Splitting up continuous variables is generally a bad idea. In terms of statistical efficiency, the popular practice of dichotomising continuous variables at their median is comparable to throwing out a third of the dataset. Moreover, statistical models based on split-up continuous variables are prone to misinterpretation: threshold effects are easily read into the results when, in fact, none exist. Splitting up, or ‘binning’, continuous variables, then, is something to avoid. But what if you’re interested in how the effect of one continuous predictor varies according to the value of another continuous predictor? In other words, what if you’re interested in the interaction between two continuous predictors? Binning one of the predictors seems appealing since it makes the model easier to interpret. However, as I’ll show in this blog post, it’s fairly straightforward to fit and interpret interactions between continuous predictors.

Data

To keep things easy, I will use a simulated dataset with two continuous predictors (pred1 and pred2) and one continuous outcome. The dataset is available here.

df <- read.csv("http://homeweb.unifr.ch/VanhoveJ/Pub/Data/example_interaction.csv")

Exploratory plots

First, let’s draw some quick graphs to get a sense of how the predictors and the outcome are related.

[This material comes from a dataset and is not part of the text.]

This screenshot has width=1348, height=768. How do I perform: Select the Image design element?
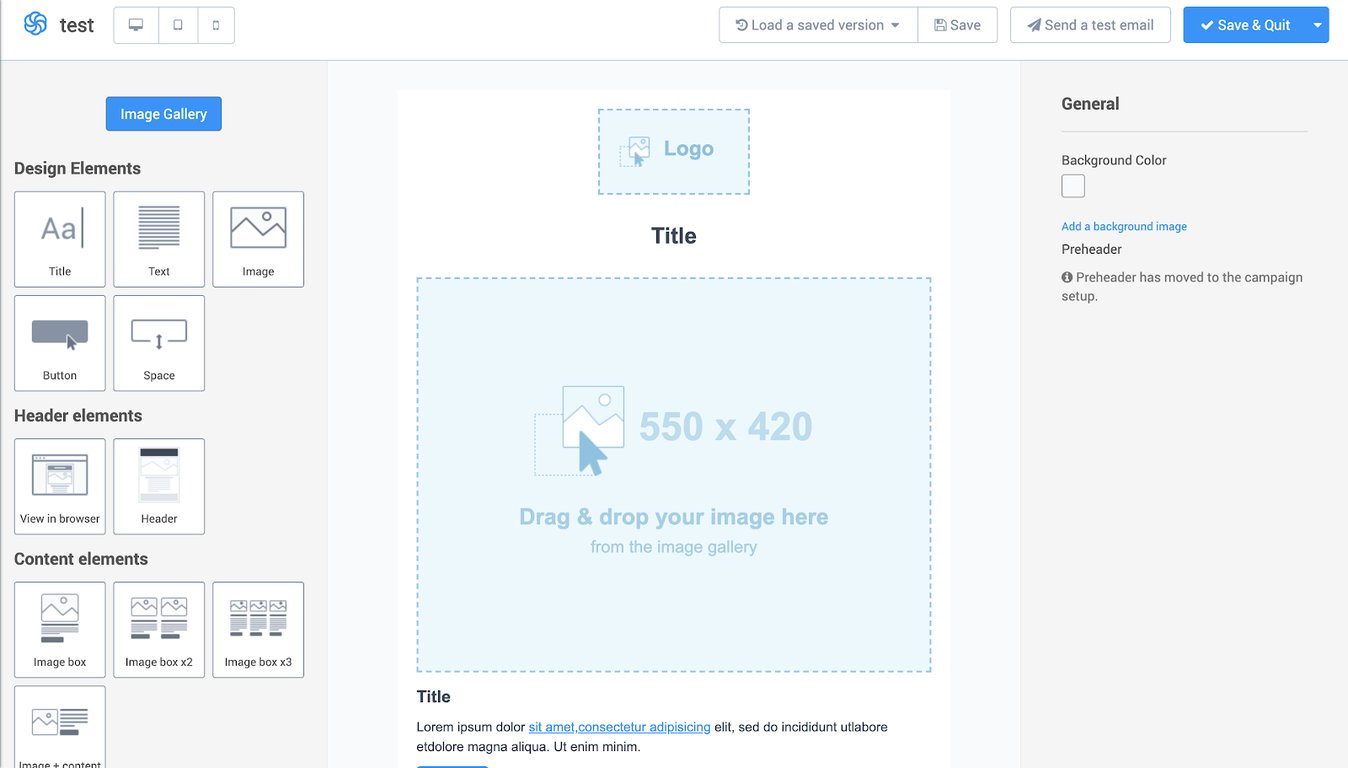coord(258,239)
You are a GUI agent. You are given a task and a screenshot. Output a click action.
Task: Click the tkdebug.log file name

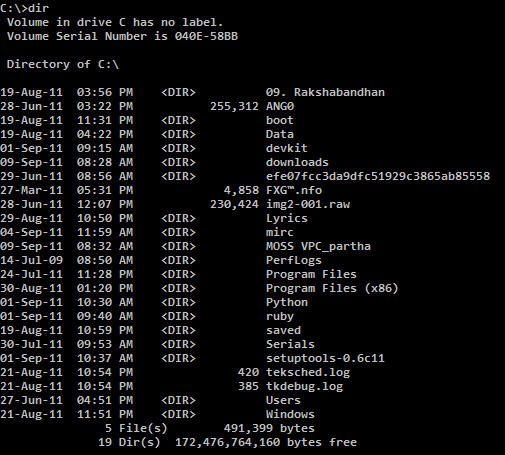click(304, 386)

# 3 plots next to each other
par(mfrow = c(1, 3))

# Intercorrelation pred1/pred2
plot(pred2 ~ pred1, df)
lines(lowess(df$pred1, df$pred2), col = "red")

# Pred1 vs. outcome
plot(outcome ~ pred1, df)
lines(lowess(df$pred1, df$outcome), col = "red")

# Pred2 vs. outcome
plot(outcome ~ pred2, df)
lines(lowess(df$pred2, df$outcome), col = "red")

center

# Normal plotting again
par(mfrow = c(1, 1))

Left: The predictors are negatively correlated with each other. Middle: pred1 is negatively correlated with the outcome. Right: pred2 seems to be nonlinearly correlated with the outcome..

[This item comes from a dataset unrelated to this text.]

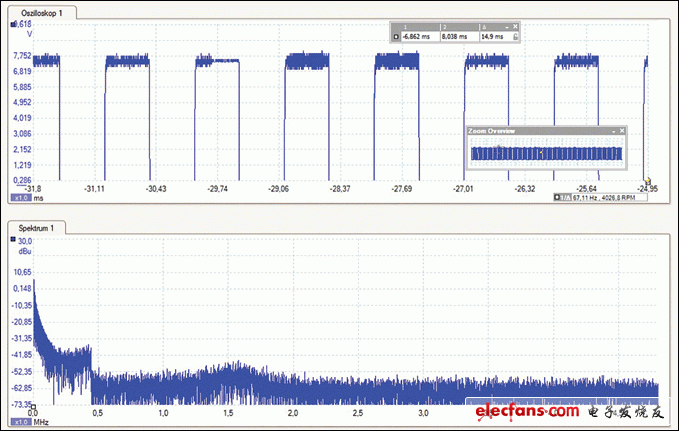Toggle the cursor readout lock icon
This screenshot has height=431, width=679.
pyautogui.click(x=515, y=36)
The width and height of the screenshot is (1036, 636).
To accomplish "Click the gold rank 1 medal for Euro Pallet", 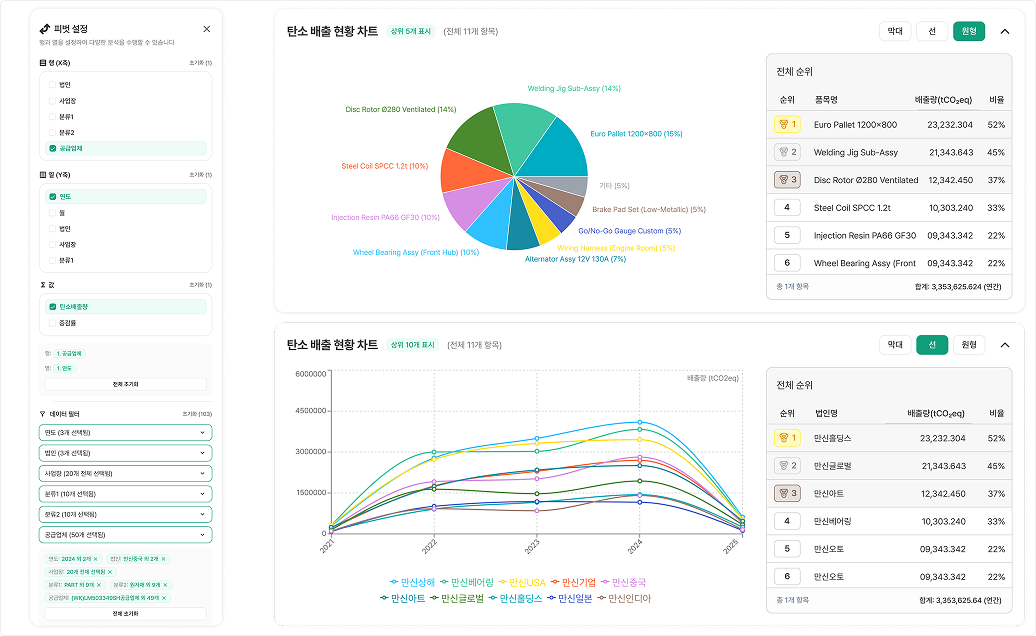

When we suspect there’s an interaction between two predictors, it’s useful to draw conditioning plots as well. For these plots, the dataset is split up into a number of overlapping equal-sized regions defined by a conditioning variable, and the relationship between the predictor of interest and the outcome within each region is plotted.

# coplot's in the lattice package
library(lattice)
coplot(outcome ~ pred1 | pred2, data = df, 
       number = 4, rows = 1,
       panel = panel.smooth)

center

coplot(outcome ~ pred2 | pred1, data = df, 
       number = 4, rows = 1,
       panel = panel.smooth)

center

Top: The effect of pred1 on the outcome in four regions defined by pred2. The negative relationship grows stronger as pred2 increases (from left to right). Bottom: The effect of pred2 on the outcome in four regions defined by pred1. The relationship may be positive for small values of pred1, but becomes negative for larger values (from left to right).

Fitting the model

I find it easiest to fit the interaction between two continuous variables as a wiggly regression surface. A wiggly regression surface is the generalisation of a wiggly curve, such as the one in Figure 3 in this earlier blog post, into two dimensions. The advantage of fitting a wiggly surface rather than a plane is that we don’t have to assume that the interaction is linear. Rather, the shape of the surface will be estimated from the data. To fit such wiggly surfaces, we need the gam() function in the mgcv package. The wiggly regression surface is fitted by feeding the two predictors to a te() function within the gam() call.

# install.packages("mgcv")
library(mgcv)
m1 <- gam(outcome ~ te(pred1, pred2), data = df)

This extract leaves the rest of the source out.